What to work on
Reproduce the lines of the data below word for word, starting at the line that contains "You are a computer-use agent. This" and ending at the line that contains "tap(37, 142)".

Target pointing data

--------------------

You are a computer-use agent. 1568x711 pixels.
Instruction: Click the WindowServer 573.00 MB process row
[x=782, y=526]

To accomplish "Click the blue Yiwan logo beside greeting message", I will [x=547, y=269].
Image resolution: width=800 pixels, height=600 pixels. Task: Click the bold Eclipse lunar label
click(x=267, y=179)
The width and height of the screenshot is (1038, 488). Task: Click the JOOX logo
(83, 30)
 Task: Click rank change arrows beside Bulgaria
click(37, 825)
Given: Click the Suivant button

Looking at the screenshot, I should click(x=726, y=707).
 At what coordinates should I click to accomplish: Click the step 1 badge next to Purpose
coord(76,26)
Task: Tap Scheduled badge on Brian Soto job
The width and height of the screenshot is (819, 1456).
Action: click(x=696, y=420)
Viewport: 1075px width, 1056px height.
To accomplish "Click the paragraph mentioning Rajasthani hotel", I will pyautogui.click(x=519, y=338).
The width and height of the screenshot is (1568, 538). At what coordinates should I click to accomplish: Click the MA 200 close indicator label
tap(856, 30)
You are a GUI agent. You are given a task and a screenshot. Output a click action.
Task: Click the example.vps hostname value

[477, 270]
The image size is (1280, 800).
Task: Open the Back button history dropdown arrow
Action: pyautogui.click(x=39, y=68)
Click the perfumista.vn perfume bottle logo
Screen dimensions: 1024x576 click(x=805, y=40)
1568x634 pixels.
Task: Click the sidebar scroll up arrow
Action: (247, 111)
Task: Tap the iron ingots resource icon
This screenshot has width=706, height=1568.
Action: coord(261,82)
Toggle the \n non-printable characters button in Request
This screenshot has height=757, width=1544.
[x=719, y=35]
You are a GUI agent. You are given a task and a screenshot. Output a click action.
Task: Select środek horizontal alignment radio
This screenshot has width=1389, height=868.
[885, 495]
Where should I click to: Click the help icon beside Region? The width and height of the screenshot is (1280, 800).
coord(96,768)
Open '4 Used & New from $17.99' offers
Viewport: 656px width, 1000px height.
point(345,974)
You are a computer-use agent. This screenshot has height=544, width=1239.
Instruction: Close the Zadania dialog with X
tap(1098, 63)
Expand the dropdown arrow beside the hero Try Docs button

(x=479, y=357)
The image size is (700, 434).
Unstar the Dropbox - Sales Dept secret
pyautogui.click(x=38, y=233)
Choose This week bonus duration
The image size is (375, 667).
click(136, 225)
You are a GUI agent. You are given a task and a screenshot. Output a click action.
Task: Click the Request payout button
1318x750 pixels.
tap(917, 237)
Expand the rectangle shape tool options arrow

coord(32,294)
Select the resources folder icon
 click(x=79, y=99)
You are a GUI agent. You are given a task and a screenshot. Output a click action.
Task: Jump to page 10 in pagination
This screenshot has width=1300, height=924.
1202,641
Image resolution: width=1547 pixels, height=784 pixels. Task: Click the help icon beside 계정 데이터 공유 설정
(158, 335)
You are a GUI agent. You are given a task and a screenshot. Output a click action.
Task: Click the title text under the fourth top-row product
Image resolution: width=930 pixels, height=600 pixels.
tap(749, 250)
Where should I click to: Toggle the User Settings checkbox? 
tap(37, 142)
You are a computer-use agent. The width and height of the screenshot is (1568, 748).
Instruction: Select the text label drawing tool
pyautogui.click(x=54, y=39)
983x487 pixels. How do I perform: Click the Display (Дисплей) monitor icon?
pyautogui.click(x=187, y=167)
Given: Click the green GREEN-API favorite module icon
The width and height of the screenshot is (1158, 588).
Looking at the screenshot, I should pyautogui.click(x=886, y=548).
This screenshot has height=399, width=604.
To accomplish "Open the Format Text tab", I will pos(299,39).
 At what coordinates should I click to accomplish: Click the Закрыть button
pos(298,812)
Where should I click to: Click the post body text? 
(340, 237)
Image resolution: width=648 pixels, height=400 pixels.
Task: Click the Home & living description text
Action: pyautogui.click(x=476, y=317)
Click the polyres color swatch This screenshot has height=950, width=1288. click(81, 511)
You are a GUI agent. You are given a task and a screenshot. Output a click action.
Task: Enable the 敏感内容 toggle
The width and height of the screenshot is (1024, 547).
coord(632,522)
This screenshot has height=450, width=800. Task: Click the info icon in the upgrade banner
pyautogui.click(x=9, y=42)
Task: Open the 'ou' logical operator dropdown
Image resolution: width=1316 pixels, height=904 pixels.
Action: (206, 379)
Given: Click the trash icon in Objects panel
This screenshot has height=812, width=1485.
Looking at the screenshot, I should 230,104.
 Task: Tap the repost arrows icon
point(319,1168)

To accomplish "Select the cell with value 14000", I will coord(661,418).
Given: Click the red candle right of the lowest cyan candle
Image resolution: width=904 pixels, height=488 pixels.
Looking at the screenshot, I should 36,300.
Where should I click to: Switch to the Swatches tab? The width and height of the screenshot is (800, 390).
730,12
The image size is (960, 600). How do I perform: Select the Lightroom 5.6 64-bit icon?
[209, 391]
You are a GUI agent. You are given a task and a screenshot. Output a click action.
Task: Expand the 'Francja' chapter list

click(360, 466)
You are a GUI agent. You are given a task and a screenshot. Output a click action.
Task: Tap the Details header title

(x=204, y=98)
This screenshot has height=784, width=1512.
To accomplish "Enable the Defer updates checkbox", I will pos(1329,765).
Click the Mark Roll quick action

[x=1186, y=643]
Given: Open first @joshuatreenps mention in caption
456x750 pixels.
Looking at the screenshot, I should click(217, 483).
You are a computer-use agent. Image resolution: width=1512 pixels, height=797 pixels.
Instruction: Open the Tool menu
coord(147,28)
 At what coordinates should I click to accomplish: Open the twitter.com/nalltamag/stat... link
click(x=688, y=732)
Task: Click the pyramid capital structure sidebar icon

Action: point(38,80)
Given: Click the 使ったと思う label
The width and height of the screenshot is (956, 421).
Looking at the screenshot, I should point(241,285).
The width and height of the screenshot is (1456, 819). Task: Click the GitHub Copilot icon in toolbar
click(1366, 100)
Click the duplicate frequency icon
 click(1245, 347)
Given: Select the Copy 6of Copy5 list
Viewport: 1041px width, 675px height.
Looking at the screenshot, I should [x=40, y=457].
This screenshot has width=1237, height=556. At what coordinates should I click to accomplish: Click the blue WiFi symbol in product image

--------------------

Answer to the exercise
You are a computer-use agent. This screenshot has height=544, width=1239.
Instruction: Close the Zadania dialog with X
tap(1098, 63)
Expand the dropdown arrow beside the hero Try Docs button

(x=479, y=357)
The image size is (700, 434).
Unstar the Dropbox - Sales Dept secret
pyautogui.click(x=38, y=233)
Choose This week bonus duration
The image size is (375, 667).
click(136, 225)
You are a GUI agent. You are given a task and a screenshot. Output a click action.
Task: Click the Request payout button
1318x750 pixels.
tap(917, 237)
Expand the rectangle shape tool options arrow

coord(32,294)
Select the resources folder icon
 click(x=79, y=99)
You are a GUI agent. You are given a task and a screenshot. Output a click action.
Task: Jump to page 10 in pagination
This screenshot has width=1300, height=924.
1202,641
Image resolution: width=1547 pixels, height=784 pixels. Task: Click the help icon beside 계정 데이터 공유 설정
(158, 335)
You are a GUI agent. You are given a task and a screenshot. Output a click action.
Task: Click the title text under the fourth top-row product
Image resolution: width=930 pixels, height=600 pixels.
tap(749, 250)
Where should I click to: Toggle the User Settings checkbox? 
tap(37, 142)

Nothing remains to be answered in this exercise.